One figure is wanted here: how many lines in the entries hold the word "computer".

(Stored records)
┄┄┄┄┄┄
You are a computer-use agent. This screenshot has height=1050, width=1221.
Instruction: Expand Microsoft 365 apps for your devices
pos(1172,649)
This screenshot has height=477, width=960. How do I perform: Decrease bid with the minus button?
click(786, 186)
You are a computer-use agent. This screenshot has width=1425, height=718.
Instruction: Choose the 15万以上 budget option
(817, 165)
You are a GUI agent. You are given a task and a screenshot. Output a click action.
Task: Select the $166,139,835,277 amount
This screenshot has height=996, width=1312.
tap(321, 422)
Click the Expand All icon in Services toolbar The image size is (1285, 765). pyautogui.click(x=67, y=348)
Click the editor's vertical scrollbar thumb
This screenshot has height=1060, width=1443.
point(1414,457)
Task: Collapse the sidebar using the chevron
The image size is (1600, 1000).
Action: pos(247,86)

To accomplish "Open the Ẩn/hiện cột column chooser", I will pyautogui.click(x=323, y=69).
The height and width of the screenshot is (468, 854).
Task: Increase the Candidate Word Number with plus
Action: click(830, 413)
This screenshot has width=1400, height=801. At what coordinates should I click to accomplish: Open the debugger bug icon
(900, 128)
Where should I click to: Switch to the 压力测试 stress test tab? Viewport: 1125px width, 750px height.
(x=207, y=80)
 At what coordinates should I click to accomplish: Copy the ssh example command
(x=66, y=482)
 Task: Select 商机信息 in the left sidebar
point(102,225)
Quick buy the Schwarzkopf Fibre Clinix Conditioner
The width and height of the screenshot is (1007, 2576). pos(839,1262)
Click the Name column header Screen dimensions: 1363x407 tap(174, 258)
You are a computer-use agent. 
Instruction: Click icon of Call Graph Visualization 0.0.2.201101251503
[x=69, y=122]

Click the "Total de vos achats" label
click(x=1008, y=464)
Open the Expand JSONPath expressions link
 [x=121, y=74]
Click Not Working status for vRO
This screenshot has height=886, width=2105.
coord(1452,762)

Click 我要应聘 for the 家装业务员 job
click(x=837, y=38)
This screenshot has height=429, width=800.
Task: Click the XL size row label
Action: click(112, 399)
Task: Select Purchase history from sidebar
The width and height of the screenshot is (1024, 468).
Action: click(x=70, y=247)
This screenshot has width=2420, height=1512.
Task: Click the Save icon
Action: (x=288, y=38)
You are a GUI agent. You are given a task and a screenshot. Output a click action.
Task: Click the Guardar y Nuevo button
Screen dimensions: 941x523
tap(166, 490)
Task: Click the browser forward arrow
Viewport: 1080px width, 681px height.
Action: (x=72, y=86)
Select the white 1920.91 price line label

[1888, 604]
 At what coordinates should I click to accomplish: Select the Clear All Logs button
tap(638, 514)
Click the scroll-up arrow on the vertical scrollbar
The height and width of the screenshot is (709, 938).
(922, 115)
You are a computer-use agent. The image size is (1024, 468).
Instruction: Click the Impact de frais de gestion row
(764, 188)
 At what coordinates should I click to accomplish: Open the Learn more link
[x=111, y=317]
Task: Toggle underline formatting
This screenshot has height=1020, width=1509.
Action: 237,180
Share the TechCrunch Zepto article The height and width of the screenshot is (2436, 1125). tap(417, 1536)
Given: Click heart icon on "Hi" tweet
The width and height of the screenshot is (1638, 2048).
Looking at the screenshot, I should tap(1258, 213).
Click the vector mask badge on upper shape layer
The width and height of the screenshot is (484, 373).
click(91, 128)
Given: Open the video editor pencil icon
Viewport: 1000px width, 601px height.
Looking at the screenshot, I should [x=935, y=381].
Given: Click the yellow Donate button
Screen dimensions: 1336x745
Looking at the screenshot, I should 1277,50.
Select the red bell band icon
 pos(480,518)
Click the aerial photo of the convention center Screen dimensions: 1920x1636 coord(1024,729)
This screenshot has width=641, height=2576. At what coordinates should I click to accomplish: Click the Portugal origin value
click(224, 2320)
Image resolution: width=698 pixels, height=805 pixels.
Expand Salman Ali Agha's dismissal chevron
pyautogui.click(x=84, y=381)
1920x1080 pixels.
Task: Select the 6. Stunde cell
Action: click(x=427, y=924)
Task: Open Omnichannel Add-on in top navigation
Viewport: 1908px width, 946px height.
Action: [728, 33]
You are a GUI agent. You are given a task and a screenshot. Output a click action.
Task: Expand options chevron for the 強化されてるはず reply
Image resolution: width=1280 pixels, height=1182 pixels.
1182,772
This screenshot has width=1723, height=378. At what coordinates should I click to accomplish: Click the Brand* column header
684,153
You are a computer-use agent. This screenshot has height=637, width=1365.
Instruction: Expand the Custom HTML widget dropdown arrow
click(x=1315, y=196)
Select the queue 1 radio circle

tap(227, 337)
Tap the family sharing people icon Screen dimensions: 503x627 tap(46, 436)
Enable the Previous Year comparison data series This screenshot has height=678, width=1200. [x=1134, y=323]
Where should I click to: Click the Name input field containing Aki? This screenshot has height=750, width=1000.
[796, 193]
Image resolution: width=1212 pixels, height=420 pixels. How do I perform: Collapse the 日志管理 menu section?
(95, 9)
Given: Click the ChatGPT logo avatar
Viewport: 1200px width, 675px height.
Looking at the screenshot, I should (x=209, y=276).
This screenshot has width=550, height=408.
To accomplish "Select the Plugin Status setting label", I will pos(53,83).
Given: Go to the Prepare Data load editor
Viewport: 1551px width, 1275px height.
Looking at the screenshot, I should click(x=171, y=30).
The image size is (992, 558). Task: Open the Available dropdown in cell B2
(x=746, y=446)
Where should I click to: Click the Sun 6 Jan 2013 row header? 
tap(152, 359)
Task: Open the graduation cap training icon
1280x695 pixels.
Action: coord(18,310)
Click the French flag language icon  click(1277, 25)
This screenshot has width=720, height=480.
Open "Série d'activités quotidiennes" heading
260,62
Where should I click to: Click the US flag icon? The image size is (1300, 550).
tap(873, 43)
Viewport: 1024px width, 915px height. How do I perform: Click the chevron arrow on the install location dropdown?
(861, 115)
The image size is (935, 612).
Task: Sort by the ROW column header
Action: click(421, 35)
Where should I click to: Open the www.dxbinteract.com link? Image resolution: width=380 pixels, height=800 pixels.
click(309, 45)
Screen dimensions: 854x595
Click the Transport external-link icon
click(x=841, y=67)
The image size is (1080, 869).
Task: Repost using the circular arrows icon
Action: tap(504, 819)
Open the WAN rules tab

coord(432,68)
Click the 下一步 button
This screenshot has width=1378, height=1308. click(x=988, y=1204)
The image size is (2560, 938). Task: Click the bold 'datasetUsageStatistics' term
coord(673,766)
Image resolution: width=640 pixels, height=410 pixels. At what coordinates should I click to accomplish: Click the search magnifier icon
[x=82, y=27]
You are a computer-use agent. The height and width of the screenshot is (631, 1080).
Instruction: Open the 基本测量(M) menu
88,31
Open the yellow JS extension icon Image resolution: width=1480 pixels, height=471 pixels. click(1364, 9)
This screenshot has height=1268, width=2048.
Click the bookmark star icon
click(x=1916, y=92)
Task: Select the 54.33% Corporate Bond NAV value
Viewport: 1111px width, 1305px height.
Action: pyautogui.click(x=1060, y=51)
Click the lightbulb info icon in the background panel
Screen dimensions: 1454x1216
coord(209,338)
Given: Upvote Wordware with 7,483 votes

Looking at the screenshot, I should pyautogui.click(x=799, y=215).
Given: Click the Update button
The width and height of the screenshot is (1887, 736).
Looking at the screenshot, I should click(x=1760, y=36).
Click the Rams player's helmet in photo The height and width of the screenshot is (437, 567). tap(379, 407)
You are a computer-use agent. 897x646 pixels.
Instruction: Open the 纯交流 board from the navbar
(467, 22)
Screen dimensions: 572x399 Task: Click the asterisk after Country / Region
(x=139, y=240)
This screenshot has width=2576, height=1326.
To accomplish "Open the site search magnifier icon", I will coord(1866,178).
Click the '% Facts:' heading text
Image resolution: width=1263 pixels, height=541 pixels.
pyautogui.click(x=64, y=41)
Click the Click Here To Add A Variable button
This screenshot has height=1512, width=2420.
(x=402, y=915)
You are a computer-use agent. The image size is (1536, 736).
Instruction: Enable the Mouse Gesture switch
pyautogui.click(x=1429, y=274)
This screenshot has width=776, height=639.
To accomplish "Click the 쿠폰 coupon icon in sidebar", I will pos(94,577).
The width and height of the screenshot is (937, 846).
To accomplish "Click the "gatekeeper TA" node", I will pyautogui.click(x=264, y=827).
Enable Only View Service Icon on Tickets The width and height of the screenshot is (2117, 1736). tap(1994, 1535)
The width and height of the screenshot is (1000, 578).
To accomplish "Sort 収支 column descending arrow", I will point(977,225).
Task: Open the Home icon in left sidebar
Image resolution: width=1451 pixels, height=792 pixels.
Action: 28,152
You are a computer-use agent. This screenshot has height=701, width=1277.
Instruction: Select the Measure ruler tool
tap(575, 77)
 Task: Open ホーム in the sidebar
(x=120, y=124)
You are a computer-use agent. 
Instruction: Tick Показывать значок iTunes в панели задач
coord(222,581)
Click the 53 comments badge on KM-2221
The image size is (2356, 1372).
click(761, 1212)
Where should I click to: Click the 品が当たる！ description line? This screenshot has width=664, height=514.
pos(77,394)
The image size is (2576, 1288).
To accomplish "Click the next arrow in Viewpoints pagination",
┄┄┄┄┄┄
- YOUR SOLUTION: 10